Material and methods Retrospective case report. Clinical data were obtained from patient medical records. The causal relationship between capecitabine and hyperbilirubinaemia was assessed using the Naranjo algorithm. Genetic variants were analysed using real-time polymerase chain reaction (PCR) with TaqMan probes.
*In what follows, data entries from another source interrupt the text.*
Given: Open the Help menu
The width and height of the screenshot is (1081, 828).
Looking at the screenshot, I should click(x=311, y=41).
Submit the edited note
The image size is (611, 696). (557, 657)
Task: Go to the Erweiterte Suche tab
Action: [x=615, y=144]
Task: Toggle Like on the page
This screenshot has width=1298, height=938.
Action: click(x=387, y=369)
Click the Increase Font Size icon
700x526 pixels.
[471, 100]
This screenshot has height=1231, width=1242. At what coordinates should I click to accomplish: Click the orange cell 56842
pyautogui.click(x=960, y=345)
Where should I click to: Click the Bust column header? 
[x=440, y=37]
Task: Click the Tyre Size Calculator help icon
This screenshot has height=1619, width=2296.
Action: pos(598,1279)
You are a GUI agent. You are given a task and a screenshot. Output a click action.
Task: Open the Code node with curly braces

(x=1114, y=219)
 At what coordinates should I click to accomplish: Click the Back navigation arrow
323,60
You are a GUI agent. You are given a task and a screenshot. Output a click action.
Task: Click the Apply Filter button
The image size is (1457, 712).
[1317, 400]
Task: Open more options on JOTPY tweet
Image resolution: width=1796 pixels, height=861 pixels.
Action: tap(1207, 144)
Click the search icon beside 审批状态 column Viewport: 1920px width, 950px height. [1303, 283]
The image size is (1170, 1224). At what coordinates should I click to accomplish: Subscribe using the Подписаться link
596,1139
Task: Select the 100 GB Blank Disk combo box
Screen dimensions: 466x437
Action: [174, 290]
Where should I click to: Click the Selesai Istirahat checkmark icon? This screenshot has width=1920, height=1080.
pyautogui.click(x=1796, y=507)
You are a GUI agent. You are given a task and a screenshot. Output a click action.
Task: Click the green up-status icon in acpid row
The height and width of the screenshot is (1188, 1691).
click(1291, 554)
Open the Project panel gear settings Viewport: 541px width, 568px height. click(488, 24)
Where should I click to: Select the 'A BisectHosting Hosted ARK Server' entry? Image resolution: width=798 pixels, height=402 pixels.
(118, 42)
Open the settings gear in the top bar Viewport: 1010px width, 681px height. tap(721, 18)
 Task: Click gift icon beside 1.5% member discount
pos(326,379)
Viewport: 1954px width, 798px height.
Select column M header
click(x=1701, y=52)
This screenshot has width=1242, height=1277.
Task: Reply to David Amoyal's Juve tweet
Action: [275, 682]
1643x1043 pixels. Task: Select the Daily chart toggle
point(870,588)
Results A 60-year-old woman diagnosed with stage IIIB rectal mucinous adenocarcinoma initiated neoadjuvant radiotherapy + capecitabine (1450 mg/12 hours). After cycle 1, the patient presented grade II diarrhoea and leukopenia, bilirubin of 4.50 mg/dL (VN 0.3–1.20 mg/dL), and grade I thrombocytopenia, which led to capecitabine suspension and the re-establishment of normal laboratory values. After tumour resection surgery, it was decided to initiate adjuvant capecitabine (1500 mg/12 hours) after DPYD status evaluation and with strict monitoring of bilirubin values. Genotyping analysis stated DPYD normal metaboliser profile, so treatment was initiated. 7 days later, bilirubin increased from a baseline of 0.7 to 3.5 mg/dL. Capecitabine was suspended. The patient underwent rigorous follow-up without pharmacological treatment and was diagnosed with Gilbert’s syndrome. Naranjo’s algorithm determined the ADR as probable. Exploratory genotyping was performed of >20 genes that have been previously associated with capecitabine toxicity, revealing that the patient carried CES1P1 rs7187684-CT and rs11861118-AG, CDA rs532545-TT, CDA rs602950-CC, SLC22A7 rs4149178-AA and ENOSF1 rs2612091-CT, variants that currently have a lower evidence level than DPYD and are not analysed in clinical practice.

Conclusion and relevance This case suggests that capecitabine toxicity may be influenced by other genetic variants involved in drug pharmacokinetics and pharmacodynamics beyond DPYD. However, prospective studies are required to validate these findings.